UN experts set for inspection as debate on WMDs widens

AFP, Baghdad
UN nuclear experts were preparing Saturday to inspect a plundered nuclear plant, as international debate swirled around the use of Iraqi weapons as a justification for war.

Meanwhile, with occupation forces struggling to control unrest in the country, Iraq's top US overseer Paul Bremer opened a round of talks on Iraq's political future that seemed to please several former exile groups involved.

The seven inspectors from the UN's International Atomic Energy Agency (IAEA) arrived Friday after chief UN arms inspector Hans Blix publicly questioned the credibility of the coalition experts charged with searching out Iraq's arsenal.

It was not immediately clear when they would actually head for the site.
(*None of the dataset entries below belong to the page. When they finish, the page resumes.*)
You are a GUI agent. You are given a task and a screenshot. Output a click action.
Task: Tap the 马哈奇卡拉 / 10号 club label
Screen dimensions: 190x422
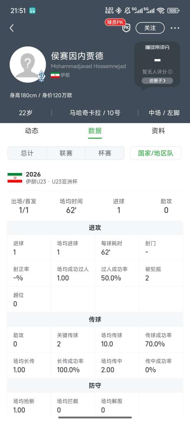[95, 113]
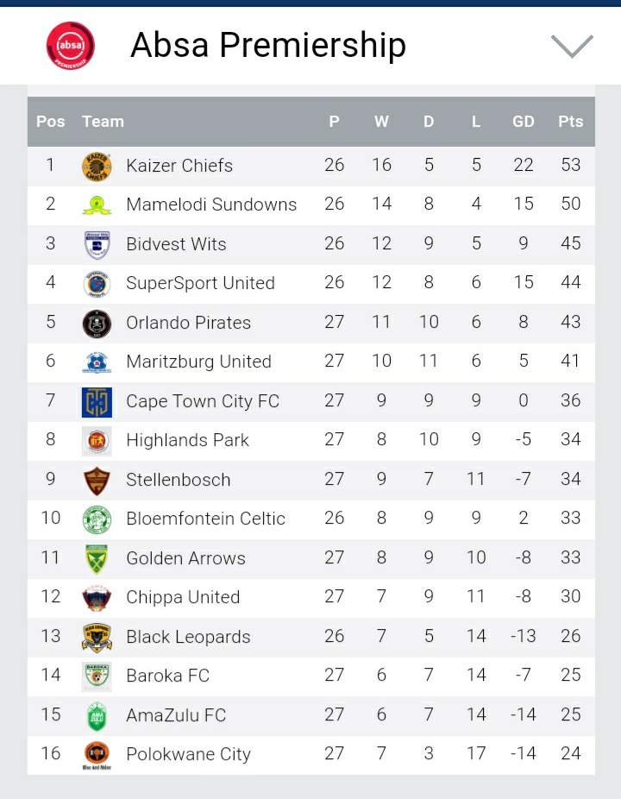
Task: Sort table by Pts column header
Action: click(x=570, y=122)
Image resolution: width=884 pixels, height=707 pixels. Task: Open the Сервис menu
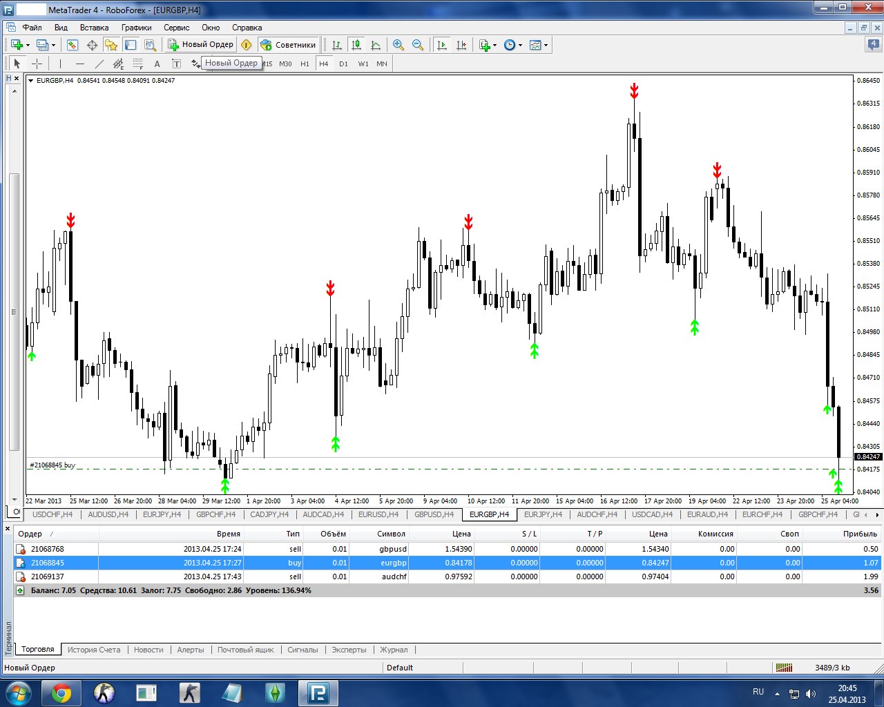(x=176, y=28)
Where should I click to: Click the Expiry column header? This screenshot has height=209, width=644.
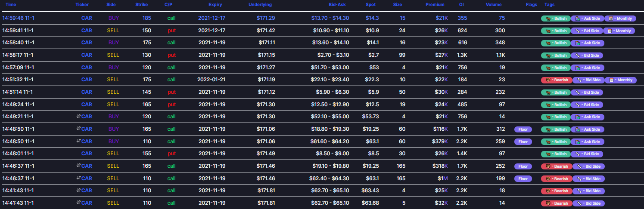pyautogui.click(x=215, y=4)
US Navy Lieutenant David Gai, a nuclear disposal expert with the new group being deployed to step up the coalition's hunt for banned weapons, said after the IAEA team's arrival "I anticipate that it will be in the next day or so."
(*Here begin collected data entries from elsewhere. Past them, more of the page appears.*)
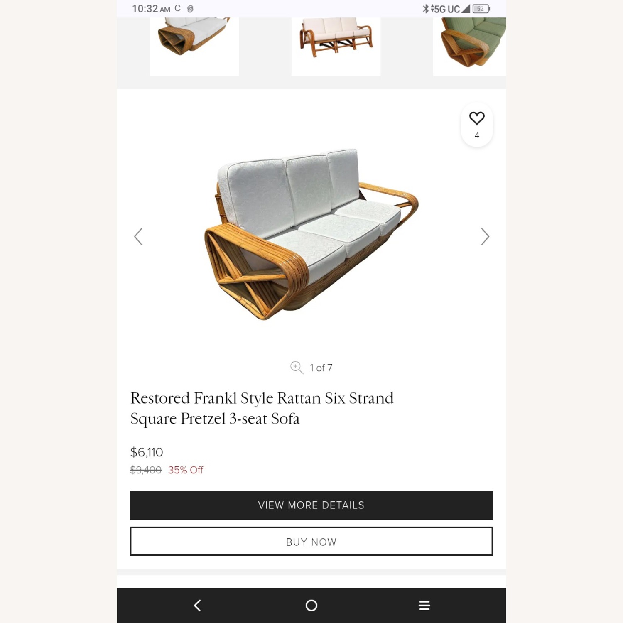Show the next sofa photo arrow
The image size is (623, 623).
pos(485,236)
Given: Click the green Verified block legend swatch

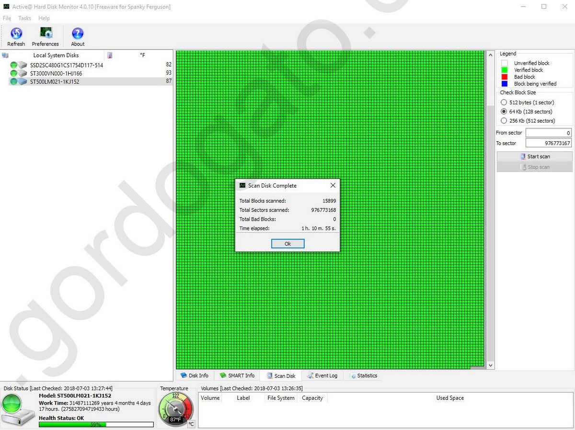Looking at the screenshot, I should pos(504,70).
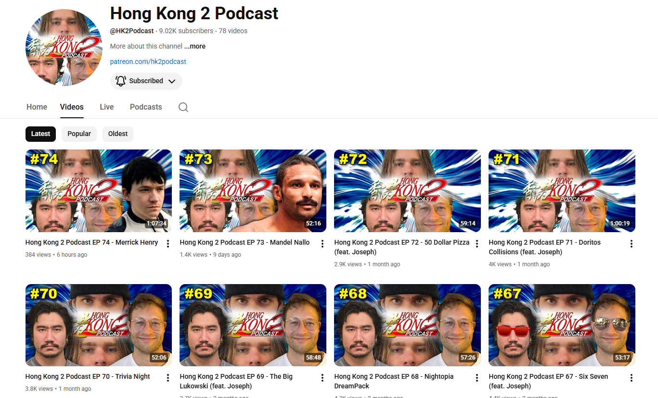This screenshot has width=658, height=398.
Task: Play the EP 74 Merrick Henry thumbnail
Action: pyautogui.click(x=99, y=191)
IAEA team leader Brian Rens seemed to confirm that.

"We will basically establish that area is safe for us to work in" he said Friday, and go in "possibly tomorrow or the next day."

The IAEA team has a two-week mission of determining if refined uranium ore is missing from Iraq's largest nuclear complex at Tuwaitha, near Baghdad.
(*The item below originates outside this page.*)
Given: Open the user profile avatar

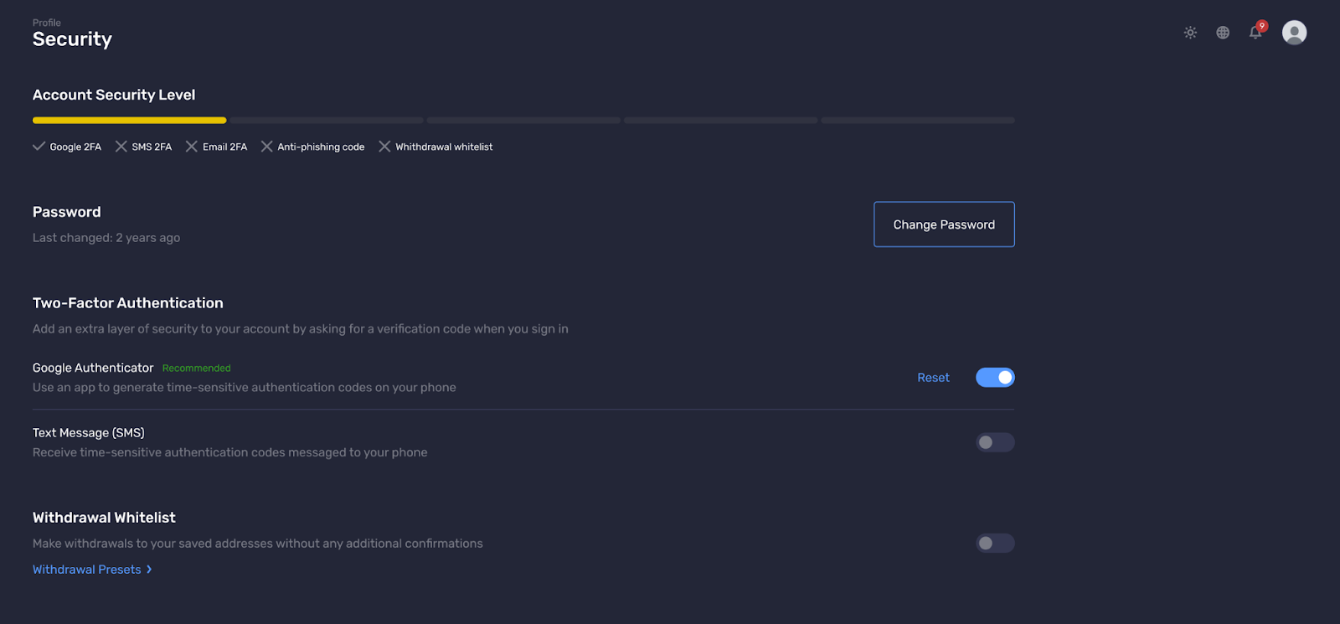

It is so far the only team of inspectors allowed into Iraq since UN inspectors were withdrawn shortly before the war began.

With the debate over Iraq's weapons raging on in London and Washington, it gathered pace in Australia.

Prime Minister John Howard denied his government had doctored intelligence about weapons of mass destruction.

Speaking to the Liberal party national convention in Adelaide, he also said he remained confident banned weapons would be found.

"There was no doctoring of intelligence advice by the government I lead," Howard said.